The Donner Party (1992)
That’s right, one of the most unsettling movies of all time is a PBS history special by Ric Burns (brother of Ken), relating the infamous tale of frontier cannibalism via the usual mix of historical stills, nature photography, and celebrity voiceovers. No matter the level of familiarity with the almost mythically horrific subject matter, there’s something about seeing it dramatized in this square way that makes it penetrate deeper. In a sense, the archival approach is perfect for horror, photographs of the dead being, by their very nature, haunting. Looking at the gaunt, stricken faces of the survivors (ghosts now themselves) drives home the stomach-churning awfulness of what happened better than any fictionalized take ever could.
Throughout The Donner Party, Burns seems to take his visual and aural cues from the opening sequence of The Shining, in which the Torrances drive up a mountain pass to the strains of a doom-laden soundtrack. (The Shining itself contained a reference to the Donner Party.) The opening shot here is a sweeping, bird’s-eye view of the Sierra Nevada mountains, and the music is Angelo Badalamenti’s spectral “Dark Spanish Symphony”; together, they convey an almost cosmic sense of unease and malignant predestination.
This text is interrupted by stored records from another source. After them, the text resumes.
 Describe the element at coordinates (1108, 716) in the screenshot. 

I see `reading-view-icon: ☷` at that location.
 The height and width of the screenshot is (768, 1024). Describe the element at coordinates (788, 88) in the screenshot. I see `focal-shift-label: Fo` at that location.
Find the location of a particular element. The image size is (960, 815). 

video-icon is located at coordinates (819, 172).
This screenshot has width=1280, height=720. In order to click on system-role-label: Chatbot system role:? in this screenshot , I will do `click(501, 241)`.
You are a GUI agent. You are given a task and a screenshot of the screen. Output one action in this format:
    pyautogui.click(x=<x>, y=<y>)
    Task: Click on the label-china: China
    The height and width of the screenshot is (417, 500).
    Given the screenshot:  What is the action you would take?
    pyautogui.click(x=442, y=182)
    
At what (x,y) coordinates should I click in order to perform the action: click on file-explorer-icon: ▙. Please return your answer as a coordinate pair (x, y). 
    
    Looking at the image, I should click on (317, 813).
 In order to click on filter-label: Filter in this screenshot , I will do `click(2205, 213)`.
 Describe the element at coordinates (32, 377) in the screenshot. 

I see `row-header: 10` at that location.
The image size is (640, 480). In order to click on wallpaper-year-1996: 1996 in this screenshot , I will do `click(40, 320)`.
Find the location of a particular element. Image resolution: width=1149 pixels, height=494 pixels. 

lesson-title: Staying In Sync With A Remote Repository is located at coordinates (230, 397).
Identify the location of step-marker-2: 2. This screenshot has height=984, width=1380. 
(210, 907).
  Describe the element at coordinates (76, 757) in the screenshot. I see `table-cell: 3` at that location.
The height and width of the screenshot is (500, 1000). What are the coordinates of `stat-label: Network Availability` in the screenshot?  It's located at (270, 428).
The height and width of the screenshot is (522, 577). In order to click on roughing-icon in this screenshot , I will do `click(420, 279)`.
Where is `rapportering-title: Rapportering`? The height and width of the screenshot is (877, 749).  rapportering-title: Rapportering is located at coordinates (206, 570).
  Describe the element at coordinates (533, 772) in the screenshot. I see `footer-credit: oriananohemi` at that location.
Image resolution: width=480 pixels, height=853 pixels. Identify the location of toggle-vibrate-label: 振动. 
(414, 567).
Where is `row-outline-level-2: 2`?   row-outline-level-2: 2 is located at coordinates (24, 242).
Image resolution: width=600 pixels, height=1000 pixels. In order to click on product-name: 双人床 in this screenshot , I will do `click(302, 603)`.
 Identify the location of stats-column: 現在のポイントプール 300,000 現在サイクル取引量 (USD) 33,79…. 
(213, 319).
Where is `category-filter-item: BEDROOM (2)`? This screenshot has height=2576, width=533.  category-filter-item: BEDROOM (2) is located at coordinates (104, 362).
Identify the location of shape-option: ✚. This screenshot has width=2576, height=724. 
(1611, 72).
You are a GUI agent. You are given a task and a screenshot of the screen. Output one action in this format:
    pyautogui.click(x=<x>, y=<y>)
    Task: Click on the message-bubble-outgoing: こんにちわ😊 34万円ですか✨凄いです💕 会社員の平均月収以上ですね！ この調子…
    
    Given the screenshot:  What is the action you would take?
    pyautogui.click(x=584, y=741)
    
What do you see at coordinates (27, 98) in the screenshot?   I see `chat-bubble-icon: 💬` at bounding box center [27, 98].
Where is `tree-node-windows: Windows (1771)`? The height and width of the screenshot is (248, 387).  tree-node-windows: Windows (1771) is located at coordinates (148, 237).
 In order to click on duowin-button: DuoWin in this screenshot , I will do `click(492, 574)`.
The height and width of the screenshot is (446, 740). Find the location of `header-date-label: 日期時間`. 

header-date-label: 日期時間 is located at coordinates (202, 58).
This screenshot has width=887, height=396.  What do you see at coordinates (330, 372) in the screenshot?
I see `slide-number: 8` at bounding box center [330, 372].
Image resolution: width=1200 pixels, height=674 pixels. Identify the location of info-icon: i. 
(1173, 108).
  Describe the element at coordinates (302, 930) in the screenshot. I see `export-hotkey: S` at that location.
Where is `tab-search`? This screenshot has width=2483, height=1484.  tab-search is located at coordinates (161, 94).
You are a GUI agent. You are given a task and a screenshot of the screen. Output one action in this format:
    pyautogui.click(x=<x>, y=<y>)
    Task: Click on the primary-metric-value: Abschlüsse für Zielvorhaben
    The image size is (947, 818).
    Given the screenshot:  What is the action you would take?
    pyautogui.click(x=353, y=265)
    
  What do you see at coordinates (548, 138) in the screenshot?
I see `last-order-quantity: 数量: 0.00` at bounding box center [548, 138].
Structured as a peculiarly American cautionary tale, the film begins in earnest with an admonishing quotation from Alexis De Tocqueville about “the feverish ardor with which Americans pursue prosperity.” The Donner Party, of course, pursued the quickest route to prosperity, and ended up paying dearly for it. It’s when the party becomes snowed in, about halfway through, that the movie really starts to get disquieting: The diary entries grow increasingly dire, and Burns keeps zeroing in on the sinister, foreboding qualities of, say, a snow-darkened copse of trees or the dying embers of a makeshift fire. The sequence, in which a small splinter group, dubbed “The Forlorn Hope,” decides to murder and then partake of two Native American guides, is disturbing in a way no traditional horror movie has ever been, because the moral terror of their transgression is palpable. The end of the film, which sees the party—reduced in size almost by half—finally make it to California, is perfectly chilling: The only thing worse than the Donner Party’s ordeal, it turns out, is the legacy of that ordeal, and having to bear the weight of it until the end of time.
Availability: The PBS American Experience special The Donner Party is available on DVD, which can be obtained from Netflix.